Soal = Tuliskan baris-baris di antara baris yang memuat "Image resolution: width=1541" dan baris yang memuat "(x=251, y=297)", termasuk kedua baris itu, sebagai tabel Markdown berkolom "No" dan "Baris". Lewati baris yang kosong.

Entri yang Diberikan =
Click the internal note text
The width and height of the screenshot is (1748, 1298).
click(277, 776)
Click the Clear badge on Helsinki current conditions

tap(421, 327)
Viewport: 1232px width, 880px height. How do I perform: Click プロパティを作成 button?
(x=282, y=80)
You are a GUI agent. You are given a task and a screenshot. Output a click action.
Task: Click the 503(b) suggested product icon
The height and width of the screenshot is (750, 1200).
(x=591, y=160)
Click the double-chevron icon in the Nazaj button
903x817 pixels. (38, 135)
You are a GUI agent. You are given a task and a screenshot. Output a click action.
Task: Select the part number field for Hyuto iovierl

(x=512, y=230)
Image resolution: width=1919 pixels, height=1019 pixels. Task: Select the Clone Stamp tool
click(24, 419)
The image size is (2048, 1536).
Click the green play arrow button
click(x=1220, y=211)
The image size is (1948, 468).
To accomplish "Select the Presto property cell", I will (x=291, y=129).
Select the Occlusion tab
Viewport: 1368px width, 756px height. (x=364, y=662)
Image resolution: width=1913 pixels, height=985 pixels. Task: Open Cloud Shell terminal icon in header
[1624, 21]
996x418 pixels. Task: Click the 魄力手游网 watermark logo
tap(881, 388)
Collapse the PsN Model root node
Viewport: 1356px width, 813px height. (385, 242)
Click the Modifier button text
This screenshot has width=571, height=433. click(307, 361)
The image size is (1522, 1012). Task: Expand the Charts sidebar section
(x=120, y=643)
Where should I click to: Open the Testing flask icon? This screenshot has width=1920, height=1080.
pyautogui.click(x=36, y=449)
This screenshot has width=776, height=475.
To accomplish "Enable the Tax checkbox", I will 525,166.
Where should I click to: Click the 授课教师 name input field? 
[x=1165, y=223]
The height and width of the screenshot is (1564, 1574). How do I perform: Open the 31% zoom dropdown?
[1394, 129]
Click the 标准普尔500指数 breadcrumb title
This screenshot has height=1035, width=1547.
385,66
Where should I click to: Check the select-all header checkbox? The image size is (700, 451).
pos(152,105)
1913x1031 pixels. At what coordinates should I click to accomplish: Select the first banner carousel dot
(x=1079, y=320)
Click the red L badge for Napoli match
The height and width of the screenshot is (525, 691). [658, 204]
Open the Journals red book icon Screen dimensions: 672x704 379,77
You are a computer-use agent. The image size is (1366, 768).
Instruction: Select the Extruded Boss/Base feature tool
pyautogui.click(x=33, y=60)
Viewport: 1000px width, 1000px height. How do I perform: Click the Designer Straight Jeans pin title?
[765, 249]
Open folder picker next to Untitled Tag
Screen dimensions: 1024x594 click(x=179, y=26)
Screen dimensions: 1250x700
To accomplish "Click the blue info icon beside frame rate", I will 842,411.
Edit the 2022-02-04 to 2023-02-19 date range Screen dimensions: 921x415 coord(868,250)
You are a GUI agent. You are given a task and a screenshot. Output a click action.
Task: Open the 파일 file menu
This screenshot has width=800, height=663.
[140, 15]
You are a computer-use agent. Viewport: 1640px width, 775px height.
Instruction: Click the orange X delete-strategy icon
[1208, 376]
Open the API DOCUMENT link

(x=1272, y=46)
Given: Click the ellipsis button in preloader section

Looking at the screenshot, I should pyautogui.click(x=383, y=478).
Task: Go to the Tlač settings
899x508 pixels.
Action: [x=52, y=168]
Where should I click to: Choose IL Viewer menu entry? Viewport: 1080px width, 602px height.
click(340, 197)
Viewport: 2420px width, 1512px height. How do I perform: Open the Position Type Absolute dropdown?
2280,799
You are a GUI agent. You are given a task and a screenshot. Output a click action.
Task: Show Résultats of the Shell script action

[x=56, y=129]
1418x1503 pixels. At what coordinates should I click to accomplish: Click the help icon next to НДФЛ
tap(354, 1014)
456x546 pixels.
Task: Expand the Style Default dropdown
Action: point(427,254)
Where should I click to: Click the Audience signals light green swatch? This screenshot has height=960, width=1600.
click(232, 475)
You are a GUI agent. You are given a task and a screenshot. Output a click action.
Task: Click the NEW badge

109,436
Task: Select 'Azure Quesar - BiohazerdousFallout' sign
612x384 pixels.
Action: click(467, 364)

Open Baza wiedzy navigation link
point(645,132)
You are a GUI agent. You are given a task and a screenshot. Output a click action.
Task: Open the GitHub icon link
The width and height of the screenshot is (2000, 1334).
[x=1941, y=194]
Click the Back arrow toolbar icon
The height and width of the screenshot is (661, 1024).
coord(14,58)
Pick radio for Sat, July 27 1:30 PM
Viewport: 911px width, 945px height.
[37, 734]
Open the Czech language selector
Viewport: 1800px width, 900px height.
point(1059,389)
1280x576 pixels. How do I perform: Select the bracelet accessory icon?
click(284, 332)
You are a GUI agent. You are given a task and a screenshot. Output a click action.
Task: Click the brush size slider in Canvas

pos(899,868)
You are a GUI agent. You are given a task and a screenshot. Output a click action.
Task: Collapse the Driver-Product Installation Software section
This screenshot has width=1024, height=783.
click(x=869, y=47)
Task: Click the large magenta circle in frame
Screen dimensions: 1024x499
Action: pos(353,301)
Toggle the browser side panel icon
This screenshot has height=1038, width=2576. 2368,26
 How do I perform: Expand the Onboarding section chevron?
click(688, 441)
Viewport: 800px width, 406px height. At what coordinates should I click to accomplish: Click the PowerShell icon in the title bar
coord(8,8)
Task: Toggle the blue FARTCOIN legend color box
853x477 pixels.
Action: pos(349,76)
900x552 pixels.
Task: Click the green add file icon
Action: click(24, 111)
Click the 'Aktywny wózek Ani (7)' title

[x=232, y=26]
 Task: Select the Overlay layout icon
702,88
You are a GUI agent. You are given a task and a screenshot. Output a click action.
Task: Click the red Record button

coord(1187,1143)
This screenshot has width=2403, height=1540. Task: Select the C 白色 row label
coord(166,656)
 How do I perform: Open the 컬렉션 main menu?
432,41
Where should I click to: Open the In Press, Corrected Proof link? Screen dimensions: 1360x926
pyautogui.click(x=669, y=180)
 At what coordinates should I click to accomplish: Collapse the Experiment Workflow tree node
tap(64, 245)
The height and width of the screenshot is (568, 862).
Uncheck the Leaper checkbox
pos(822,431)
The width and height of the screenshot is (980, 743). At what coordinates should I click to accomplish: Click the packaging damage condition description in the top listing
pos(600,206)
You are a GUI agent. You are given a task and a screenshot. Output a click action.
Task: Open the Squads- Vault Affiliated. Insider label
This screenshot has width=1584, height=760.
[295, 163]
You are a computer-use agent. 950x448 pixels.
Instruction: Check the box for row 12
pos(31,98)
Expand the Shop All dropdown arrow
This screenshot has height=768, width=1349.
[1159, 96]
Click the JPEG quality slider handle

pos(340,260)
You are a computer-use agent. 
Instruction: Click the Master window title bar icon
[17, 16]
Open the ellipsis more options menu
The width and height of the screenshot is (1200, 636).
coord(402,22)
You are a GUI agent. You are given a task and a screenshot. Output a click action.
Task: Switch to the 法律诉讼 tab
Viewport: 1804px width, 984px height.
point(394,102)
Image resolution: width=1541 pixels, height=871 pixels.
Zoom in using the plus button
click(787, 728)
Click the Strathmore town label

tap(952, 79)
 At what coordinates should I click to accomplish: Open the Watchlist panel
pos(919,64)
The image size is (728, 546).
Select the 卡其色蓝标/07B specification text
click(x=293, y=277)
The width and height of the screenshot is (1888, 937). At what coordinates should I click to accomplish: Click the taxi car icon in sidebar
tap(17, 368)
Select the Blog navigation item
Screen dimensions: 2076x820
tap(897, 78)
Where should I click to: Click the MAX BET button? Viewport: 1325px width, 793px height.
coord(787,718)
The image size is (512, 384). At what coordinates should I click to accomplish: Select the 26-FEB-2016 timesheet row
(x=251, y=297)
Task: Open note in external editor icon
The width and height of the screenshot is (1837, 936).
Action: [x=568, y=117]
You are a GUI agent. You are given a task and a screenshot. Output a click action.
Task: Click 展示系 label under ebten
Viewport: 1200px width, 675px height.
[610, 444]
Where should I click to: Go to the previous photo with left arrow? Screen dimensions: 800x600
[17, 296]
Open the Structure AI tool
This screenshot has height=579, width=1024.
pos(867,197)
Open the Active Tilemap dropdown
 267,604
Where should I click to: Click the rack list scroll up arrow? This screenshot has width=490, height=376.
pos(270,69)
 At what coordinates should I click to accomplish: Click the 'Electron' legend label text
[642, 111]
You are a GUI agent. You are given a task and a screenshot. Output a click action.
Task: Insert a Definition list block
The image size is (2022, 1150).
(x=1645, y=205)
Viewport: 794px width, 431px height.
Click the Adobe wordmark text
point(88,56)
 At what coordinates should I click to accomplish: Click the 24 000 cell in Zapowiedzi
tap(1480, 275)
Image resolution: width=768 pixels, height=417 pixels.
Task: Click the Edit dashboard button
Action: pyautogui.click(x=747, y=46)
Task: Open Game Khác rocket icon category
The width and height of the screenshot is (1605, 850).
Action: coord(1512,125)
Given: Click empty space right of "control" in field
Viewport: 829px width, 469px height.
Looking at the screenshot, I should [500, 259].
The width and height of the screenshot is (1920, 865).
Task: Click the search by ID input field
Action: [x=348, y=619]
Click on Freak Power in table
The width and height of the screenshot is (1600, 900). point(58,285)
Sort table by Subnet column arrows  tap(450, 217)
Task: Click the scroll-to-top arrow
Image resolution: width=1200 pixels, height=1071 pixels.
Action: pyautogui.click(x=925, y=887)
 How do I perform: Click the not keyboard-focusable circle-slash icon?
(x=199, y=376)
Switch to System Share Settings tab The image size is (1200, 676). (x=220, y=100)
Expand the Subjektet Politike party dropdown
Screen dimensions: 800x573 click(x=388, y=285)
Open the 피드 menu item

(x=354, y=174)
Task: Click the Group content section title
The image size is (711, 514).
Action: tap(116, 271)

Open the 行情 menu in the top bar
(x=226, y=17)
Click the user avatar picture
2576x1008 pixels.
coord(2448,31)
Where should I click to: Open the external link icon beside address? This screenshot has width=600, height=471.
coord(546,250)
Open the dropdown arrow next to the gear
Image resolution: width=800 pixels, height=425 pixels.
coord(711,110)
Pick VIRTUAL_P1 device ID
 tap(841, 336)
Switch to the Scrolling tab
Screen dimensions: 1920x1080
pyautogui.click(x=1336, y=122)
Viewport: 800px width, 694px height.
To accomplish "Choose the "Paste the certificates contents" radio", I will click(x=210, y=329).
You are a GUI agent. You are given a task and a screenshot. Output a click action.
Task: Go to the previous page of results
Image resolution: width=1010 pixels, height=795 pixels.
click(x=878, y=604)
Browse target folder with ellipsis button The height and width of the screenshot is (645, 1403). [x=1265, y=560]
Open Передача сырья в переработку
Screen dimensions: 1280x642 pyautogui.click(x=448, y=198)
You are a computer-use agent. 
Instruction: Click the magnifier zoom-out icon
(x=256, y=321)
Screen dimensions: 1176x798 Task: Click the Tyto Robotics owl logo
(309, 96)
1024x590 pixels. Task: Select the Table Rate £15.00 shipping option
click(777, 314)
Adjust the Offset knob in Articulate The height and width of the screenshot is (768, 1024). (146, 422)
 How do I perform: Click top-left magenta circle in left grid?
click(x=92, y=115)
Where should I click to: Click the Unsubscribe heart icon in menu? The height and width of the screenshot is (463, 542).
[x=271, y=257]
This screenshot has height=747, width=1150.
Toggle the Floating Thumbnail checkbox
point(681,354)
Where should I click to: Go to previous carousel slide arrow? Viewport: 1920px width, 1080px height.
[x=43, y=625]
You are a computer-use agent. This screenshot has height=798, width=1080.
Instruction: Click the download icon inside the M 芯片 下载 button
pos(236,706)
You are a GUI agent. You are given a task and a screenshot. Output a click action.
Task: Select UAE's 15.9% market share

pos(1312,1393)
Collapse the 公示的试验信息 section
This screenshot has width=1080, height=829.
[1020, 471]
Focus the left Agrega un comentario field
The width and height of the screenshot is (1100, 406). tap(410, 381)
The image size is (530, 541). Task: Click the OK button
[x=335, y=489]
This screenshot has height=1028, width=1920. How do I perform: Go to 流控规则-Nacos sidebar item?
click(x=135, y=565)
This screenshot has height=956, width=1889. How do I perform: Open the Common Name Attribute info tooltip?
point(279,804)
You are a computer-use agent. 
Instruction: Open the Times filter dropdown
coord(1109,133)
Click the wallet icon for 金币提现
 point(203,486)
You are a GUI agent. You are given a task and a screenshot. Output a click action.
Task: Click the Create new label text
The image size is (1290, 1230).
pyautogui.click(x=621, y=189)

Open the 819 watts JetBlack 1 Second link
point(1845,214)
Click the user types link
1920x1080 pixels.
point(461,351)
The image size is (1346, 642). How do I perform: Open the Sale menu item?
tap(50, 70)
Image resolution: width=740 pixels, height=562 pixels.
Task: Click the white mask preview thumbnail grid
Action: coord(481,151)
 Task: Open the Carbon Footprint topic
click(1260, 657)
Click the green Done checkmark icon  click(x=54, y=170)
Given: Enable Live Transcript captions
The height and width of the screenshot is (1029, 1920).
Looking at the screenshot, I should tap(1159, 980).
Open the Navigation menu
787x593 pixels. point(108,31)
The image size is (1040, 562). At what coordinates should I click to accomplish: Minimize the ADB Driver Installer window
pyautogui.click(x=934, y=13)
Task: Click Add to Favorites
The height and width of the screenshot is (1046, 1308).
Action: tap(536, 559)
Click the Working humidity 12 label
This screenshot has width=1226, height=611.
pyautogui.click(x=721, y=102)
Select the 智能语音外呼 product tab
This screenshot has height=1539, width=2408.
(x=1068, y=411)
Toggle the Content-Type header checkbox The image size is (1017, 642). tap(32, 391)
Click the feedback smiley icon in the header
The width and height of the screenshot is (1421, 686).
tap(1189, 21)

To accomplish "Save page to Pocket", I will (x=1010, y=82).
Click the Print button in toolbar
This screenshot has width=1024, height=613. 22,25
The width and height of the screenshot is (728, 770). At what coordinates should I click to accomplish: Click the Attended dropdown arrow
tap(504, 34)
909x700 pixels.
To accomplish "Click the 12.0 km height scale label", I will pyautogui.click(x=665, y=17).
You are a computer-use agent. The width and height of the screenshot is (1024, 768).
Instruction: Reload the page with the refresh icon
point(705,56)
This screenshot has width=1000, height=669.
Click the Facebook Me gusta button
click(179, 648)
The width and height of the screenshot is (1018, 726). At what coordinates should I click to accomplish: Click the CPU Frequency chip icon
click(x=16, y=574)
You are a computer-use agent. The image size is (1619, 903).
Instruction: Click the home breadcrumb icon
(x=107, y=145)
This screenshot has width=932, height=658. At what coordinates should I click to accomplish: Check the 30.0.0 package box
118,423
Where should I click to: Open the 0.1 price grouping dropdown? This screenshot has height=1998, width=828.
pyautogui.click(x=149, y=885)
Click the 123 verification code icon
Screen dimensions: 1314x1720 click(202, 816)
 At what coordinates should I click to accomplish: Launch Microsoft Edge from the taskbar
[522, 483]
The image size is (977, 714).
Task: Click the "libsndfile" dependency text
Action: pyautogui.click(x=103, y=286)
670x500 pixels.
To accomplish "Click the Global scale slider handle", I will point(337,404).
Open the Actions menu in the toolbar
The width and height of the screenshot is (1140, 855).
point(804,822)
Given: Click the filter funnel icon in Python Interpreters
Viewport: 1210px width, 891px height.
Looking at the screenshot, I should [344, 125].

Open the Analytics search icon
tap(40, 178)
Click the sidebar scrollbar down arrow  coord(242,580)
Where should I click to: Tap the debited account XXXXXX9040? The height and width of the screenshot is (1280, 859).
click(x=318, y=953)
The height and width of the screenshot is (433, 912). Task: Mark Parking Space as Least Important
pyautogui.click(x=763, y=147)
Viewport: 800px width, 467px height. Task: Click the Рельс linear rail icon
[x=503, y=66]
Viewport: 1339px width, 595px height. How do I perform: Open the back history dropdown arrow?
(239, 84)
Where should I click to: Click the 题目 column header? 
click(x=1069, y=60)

Hasil Tugas =
| No | Baris |
|---|---|
| 1 | Image resolution: width=1541 pixels, height=871 pixels. |
| 2 | Zoom in using the plus button |
| 3 | click(787, 728) |
| 4 | Click the Strathmore town label |
| 5 | tap(952, 79) |
| 6 |  At what coordinates should I click to accomplish: Open the Watchlist panel |
| 7 | pos(919,64) |
| 8 | The image size is (728, 546). |
| 9 | Select the 卡其色蓝标/07B specification text |
| 10 | click(x=293, y=277) |
| 11 | The width and height of the screenshot is (1888, 937). At what coordinates should I click to accomplish: Click the taxi car icon in sidebar |
| 12 | tap(17, 368) |
| 13 | Select the Blog navigation item |
| 14 | Screen dimensions: 2076x820 |
| 15 | tap(897, 78) |
| 16 | Where should I click to: Click the MAX BET button? Viewport: 1325px width, 793px height. |
| 17 | coord(787,718) |
| 18 | The image size is (512, 384). At what coordinates should I click to accomplish: Select the 26-FEB-2016 timesheet row |
| 19 | (x=251, y=297) |